Liz Grothe's highly anticipated restaurant will blend Italian cuisine with influences "from everywhere Italians have gone."


Scampi owner and chef Liz Grothe / Photograph by Mike Prince


Liz Grothe made a name for herself in Philly with Couch Cafe, a quirky series of semi-private dinner parties themed for whatever whims were striking her fancy: her travels through Italy, nostalgic takes on ’90s restaurant chains, and the comfort dishes from her childhood in Oklahoma, to name a few. From her apartment, she fried perfect arancini, presented homemade pastas to guests gathered around her living room, and once even crawled through her window to serve seafood boils to hungry guests. And it was all gearing up toward this moment: opening Scampi, a permanent restaurant that captures the intimacy of Couch Cafe with an even better menu supported by, you know, a real professional kitchen.

Grothe is opening Scampi on December 4th in the former Neighborhood Ramen space just off South Street. The menu will be prix-fixe like the pop-up, priced at $115 (inclusive of tax and tip) for five courses, and will have two seatings a night at 5:30 p.m. and 8:15 p.m.
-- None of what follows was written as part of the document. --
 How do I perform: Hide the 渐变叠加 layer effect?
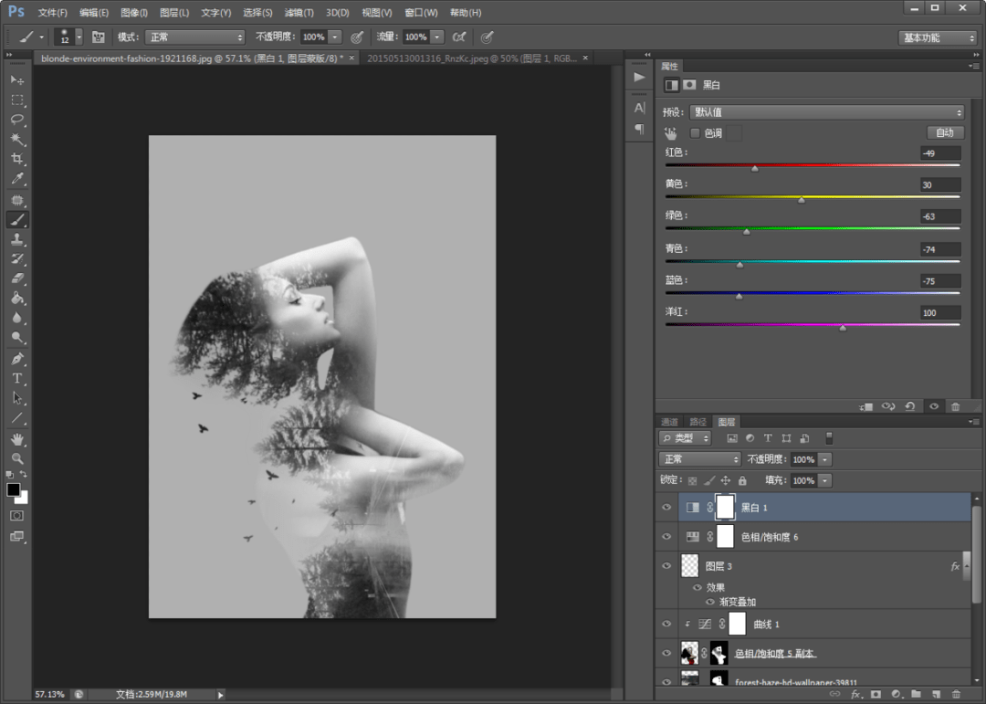(x=710, y=602)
In a city of Italian restaurants, Scampi stands out for a couple of reasons. First of all, the decor speaks specifically to Grothe’s niche “fearlessly silly” sense of humor. The entire dining room is painted pink and green, like cactus flowers in bloom, and on the walls, shrimp-themed pop-art and photos of things Grothe loves, like her chubby white cat named Heavy Cream. She has even removed Neighborhood Ramen’s host stand to make room for a small bar where she hopes people will eventually be able to walk in for “just a bowl of pasta and a bottle of wine.” Second, the cooking isn’t what you think of when you think Italian; she calls it “Italian diaspora cooking.”
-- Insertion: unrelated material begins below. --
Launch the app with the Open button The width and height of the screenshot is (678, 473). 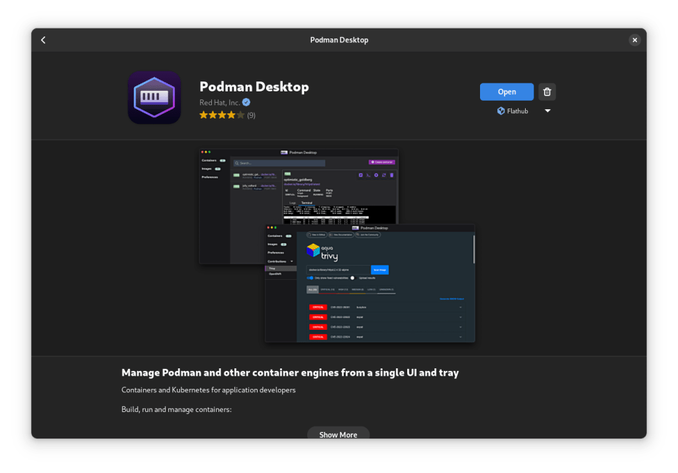point(507,92)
“It’s regional Italian food with influences from everywhere Italians have gone,” she explains. That means pasta, yes, like the plump culurgiones that got her a shout-out from Bon Appétit earlier this year. At a preview dinner, she served them stuffed with trout, sitting in sour cream and topped with trout roe. Fans of Couch Cafe will find some beloved classics (including fancy hot dogs), but Grothe is also excited to experiment with her bespoke cooking style in a real restaurant kitchen. “We’ve got a real stove, a dishwasher that cleans stuff in two minutes,” Grothe says, excited. “It means we can do things we couldn’t do in literally an apartment.”

Liz Grothe making pasta.

Her dishes are both familiar and surprising, driven by her own cravings and palate, and made with a lot of care. Take, for example, the handmade pici she rolled for the recent preview dinner, topping them with a chili and pecan-laden sauce that landed somewhere between mapo tofu, salsa macha, and macaroni and cheese. Grothe’s tiramisu is another representative dish — a decidedly classic iteration, made modern and punchy with the addition of crushed Frosted Flakes on top.
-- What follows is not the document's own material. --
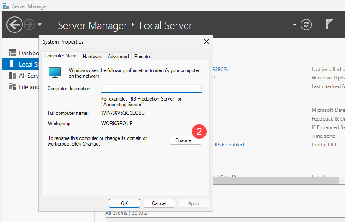The height and width of the screenshot is (222, 345).
Task: Focus the Computer description text field
Action: (x=151, y=89)
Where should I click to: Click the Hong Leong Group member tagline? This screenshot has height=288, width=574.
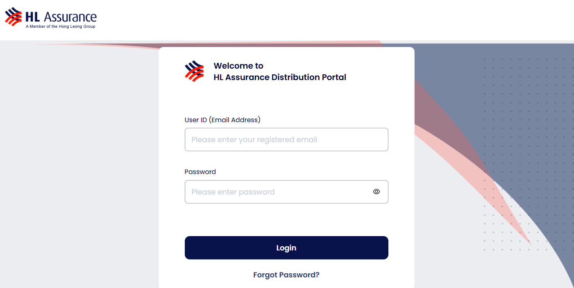(x=61, y=27)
The personal nature of her cooking and the journey she’s taken to get to this point is reflected in the restaurant. Her friends at Pietramala gifted her the restaurant’s pasta extruder. The restaurants’ chairs and glassware were hand-me-downs from Randy Rucker, the first person to give Grothe a shot in the restaurant. And the space itself is essentially Neighborhood Ramen passing the torch as they move toward their goal of opening a ramen shop in Japan.

For as fun-loving as Grothe is, she’s also pretty thoughtful and sentimental. She’ll tell you she thinks shrimp are hilarious, but there’s a deeper meaning behind “Scampi,” the beloved shrimp dish you can get at Red Lobster. It’s a reference to the way that Italian food has changed in the United States. In Italy, Grothe explains, scampi refers to langoustines, whereas in the United States, it refers to the way most Italians would cook their langoustines with butter, lemon, and parsley. And at Scampi, the evolution of Italian food is sure to continue.